Jaipan Industries Limited
- Type: Public
- Traded as: BSE: 505840
- Industry: Home appliances
- Founded: 1984
- Founder: J.N. Agarwal
- Headquarters: Mumbai, Maharashtra, India
- Key people: Shri J. N. Agarwal (Chairman) Mr. Atin Agarwal, (Managing Director)
- Products: Food processor, Mixer, Juicer, Hand mixer, Blender, Iron, Sandwich toaster, Pop-up toaster, Roti maker, Mechanical fan, Home theatre, Gas heater, Gas burner, Water purifier, Vacuum cleaner
- Total equity: 7.5 crore
- Website: Official Website

= Jaipan Industries =

Jaipan Industries Limited is Indian home appliances company based in Mumbai, Maharashtra, India. It manufactures and markets various Home Appliances and Non stick cookware's under the brand name of Jaipan. It is also manufactures of consumer durable products and Mobile handsets. It also markets its products in a number of countries like Sri Lanka, Mauritius, Bangladesh, Nepal, U.A.E. It has more than 140 products, 125 distributors and more than 6000 dealers across India.
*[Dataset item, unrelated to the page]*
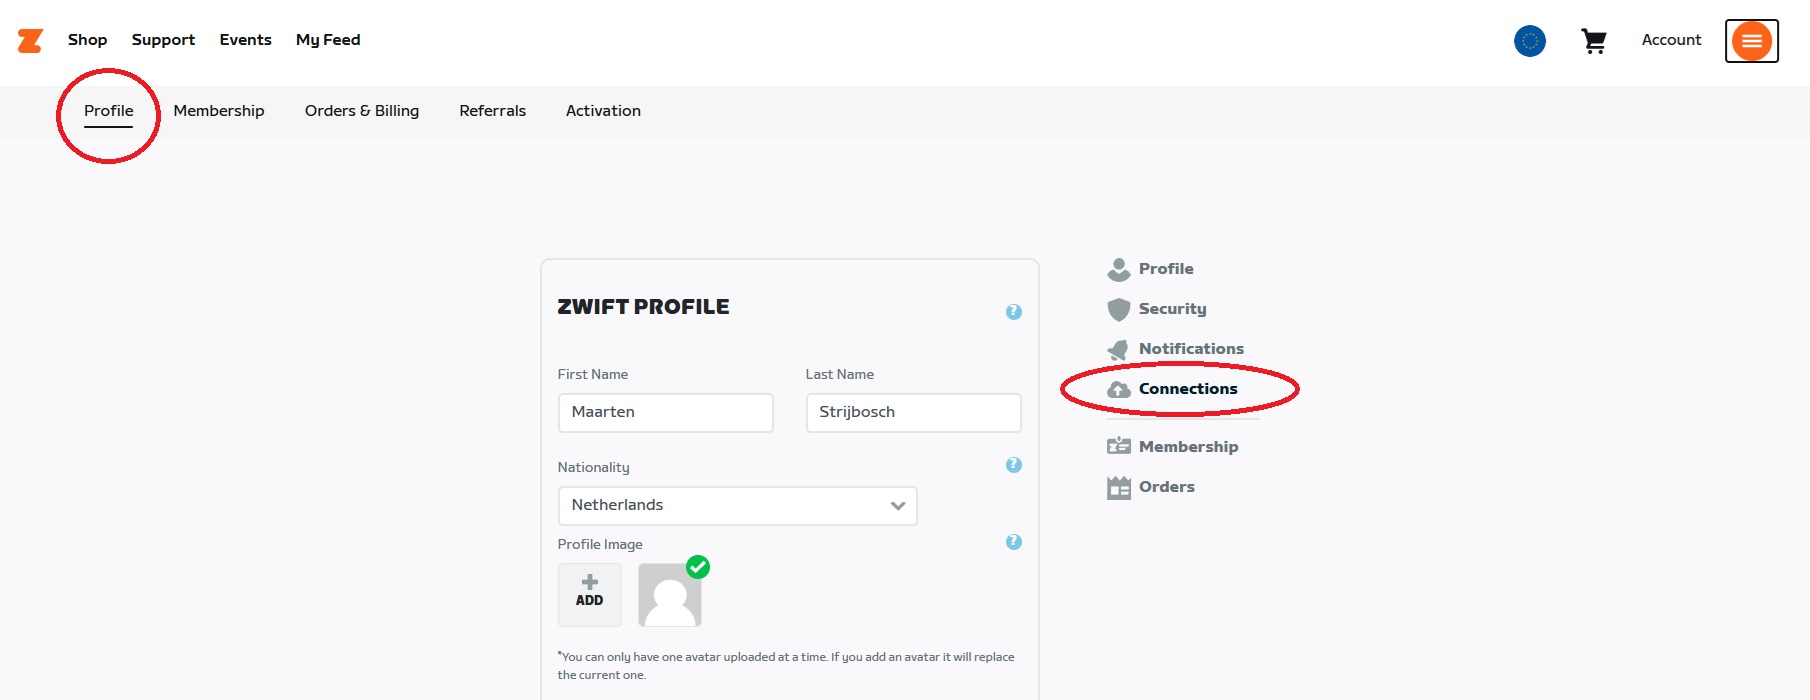The height and width of the screenshot is (700, 1810).
Task: Click the ADD profile image button
Action: pyautogui.click(x=590, y=595)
Its products include food processors, mixers, juicers, hand mixers, blenders, irons, sandwich toasters, pop-up toasters, roti makers, mechanical fans, home theatres, gas heaters, gas burners, water purifiers, vacuum cleaners, tea kettles, rice cookers, dutch ovens, ovens, stainless cutlery and dinnersets.